◆ Description of the task ◆
Retype, without pictures, the line holding "Click the Jan month label" and each line below it through the final line.
[[ Data shown, beginning ]]
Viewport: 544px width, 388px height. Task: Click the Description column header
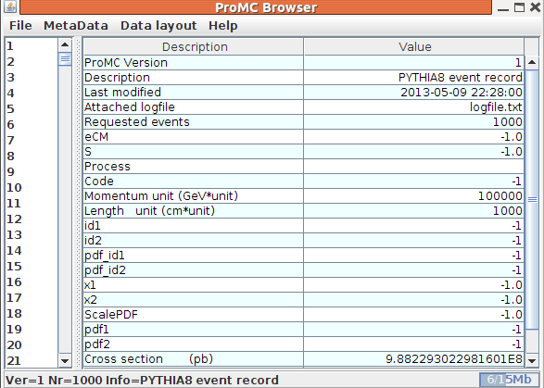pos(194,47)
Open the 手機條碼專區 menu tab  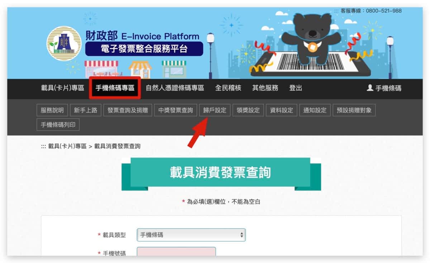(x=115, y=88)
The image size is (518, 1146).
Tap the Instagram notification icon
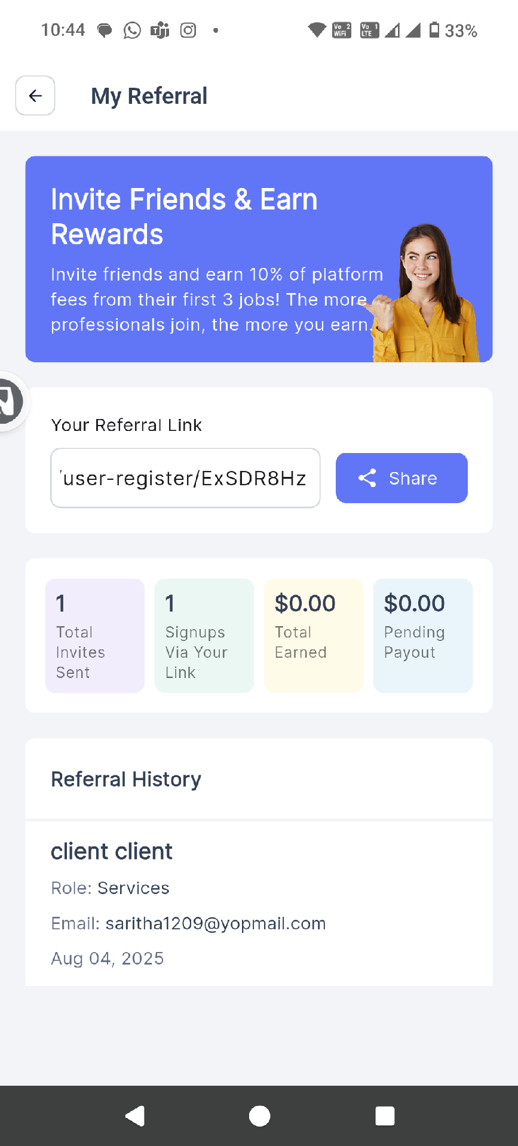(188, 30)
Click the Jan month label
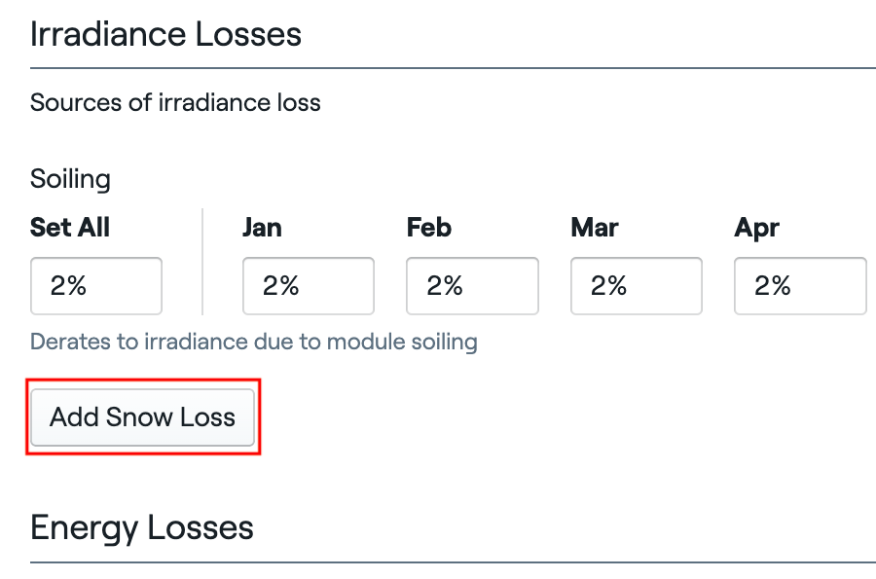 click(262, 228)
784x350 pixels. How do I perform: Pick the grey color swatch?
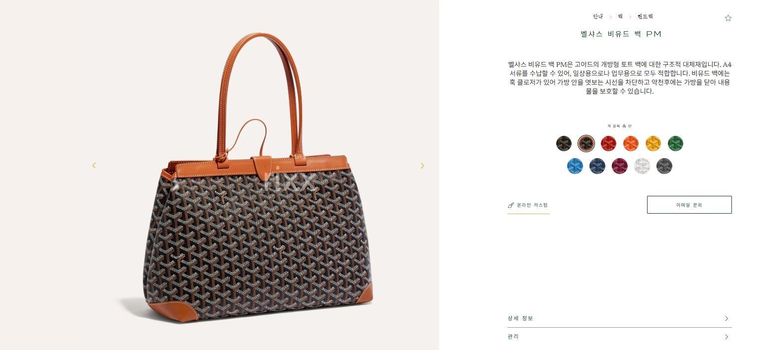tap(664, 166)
[[ Data shown, end ]]
◆ Response area ◆
Click the Jan month label
 click(262, 228)
784x350 pixels. How do I perform: Pick the grey color swatch?
tap(664, 166)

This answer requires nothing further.